* [Given task]:
In the passage about "Undertale" below, list each video game hero whose objective is stated, together with that objective.

* [Excerpted passage]:
But “Undertale” deserves most of that hype. It's that good. On its face, it's nothing revolutionary. It's riding the nostalgia wave that “Shovel Knight” and “Retro City Rampage” and now even “Mario Maker” have exploited. It presents itself in a familiar 16-ish-bit graphic style that hearkens back to a simpler time in video games. Maybe to when you were a kid, when everything was flat and brightly colored and chip-tuned. But that's how “Undertale” first subverts your expectations.

It's no secret that I love RPGs. “Undertale,” I believe, is a great entry in the RPG genre, a genre that has been stagnating for a long time. It's no surprise that people have been flocking to MMORPGs while the latest single-player Final Fantasy game feels like a bloated, pretentious mess. In order to understand what “Undertale” does so well, we first need to look at the RPGs that led us here, specifically those on the NES and Super NES.

An average battle in "Dragon Quest."

Most video game genres give you all the information you need at the outset; Mario must save the princess, Mega Man must beat the evil robots, and Simon Belmont must kill Dracula. That's all the plot you get, and that's what drives you to reach the end. The RPG genre did something a little different; it slowed things down. At the beginning of the story you have almost no information, and by moving forward, you gain not only knowledge, but the drive and the strength to reach the end. The game draws you in and gets you invested. Drape that idea in a medieval theme, and you've got nearly every RPG that surfaced on the NES and most of the Super NES. The Ur-example of these tropes is “Dragon Quest” (called “Dragon Warrior” on the NES). “Dragon Quest” introduced several RPG mainstays that exist even today: the romantic swords and sorcery setting, fire, ice, and lightning magic, killing slimes for money, and then using that money to buy better items, and winning experience points to gain levels. “Dragon Quest” was also dialogue-heavy, allowing the player to interact with Non-Player Characters (NPCs) for additional information and to give the player some illusion of agency in a scripted setting where all outcomes led to the same path. Giving what the game considered a “wrong” answer would loop the dialogue until the “correct” one was chosen. These are the basics of the console RPG. Dragons were slain, worlds were saved, and nobody ever questioned why a ninja would be walking around in a medieval feudal town.

* [Information provided]:
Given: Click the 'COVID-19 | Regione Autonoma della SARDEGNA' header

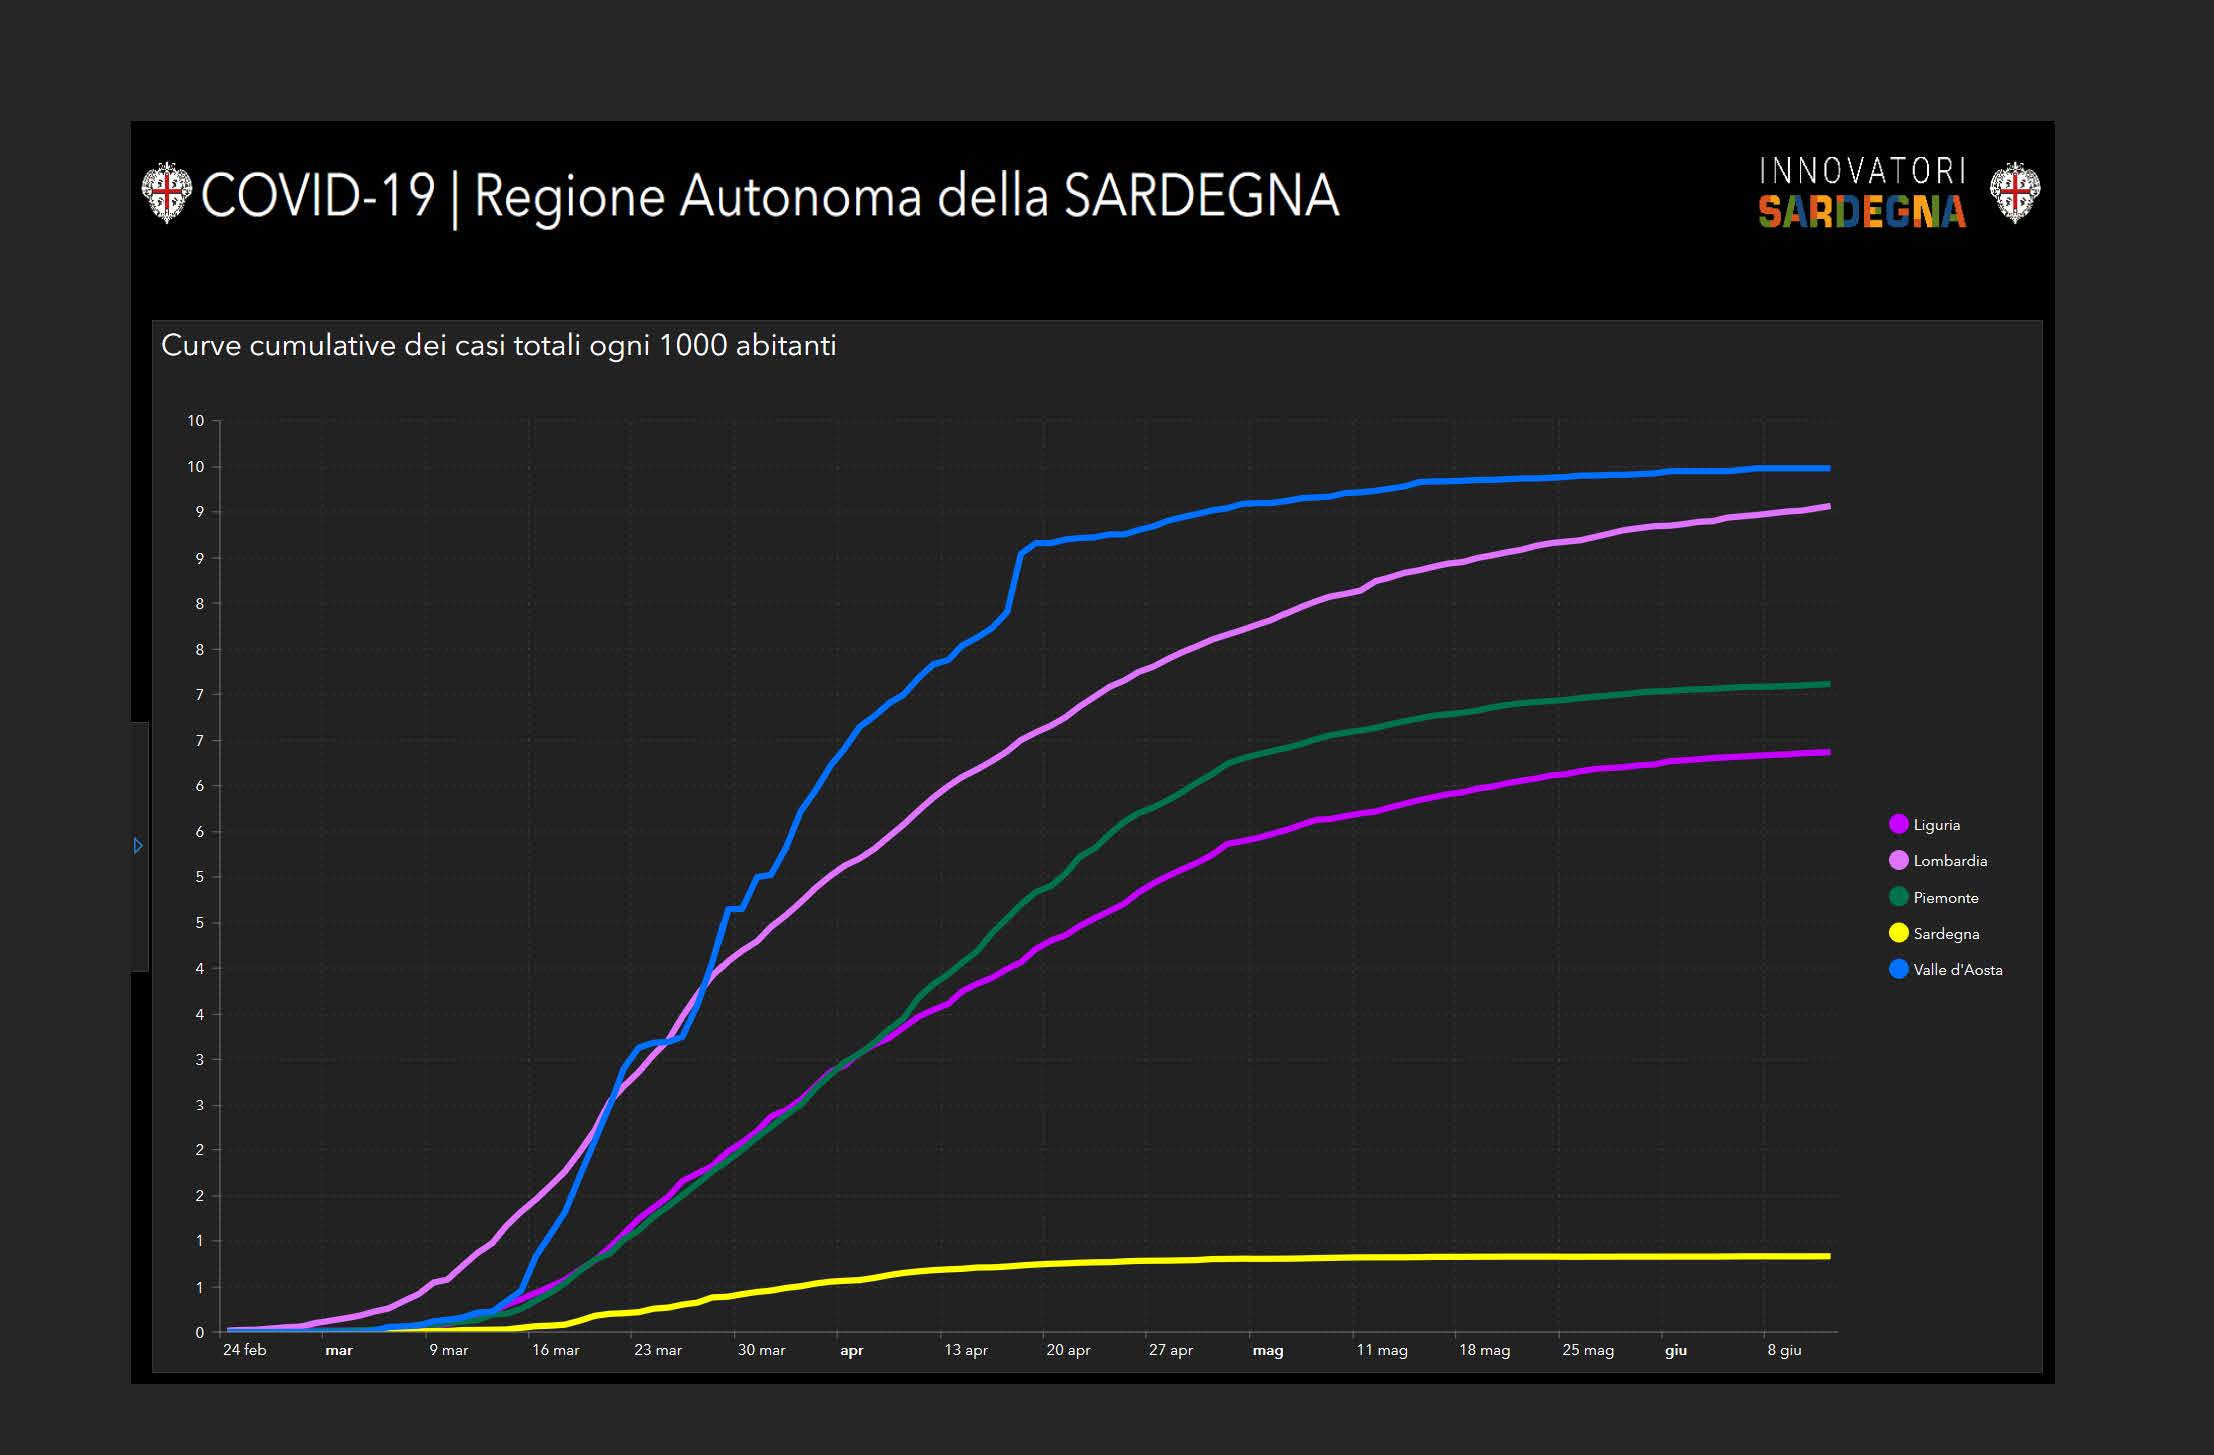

* [Answer to this exercise]:
- Mario: save the princess
- Mega Man: beat the evil robots
- Simon Belmont: kill Dracula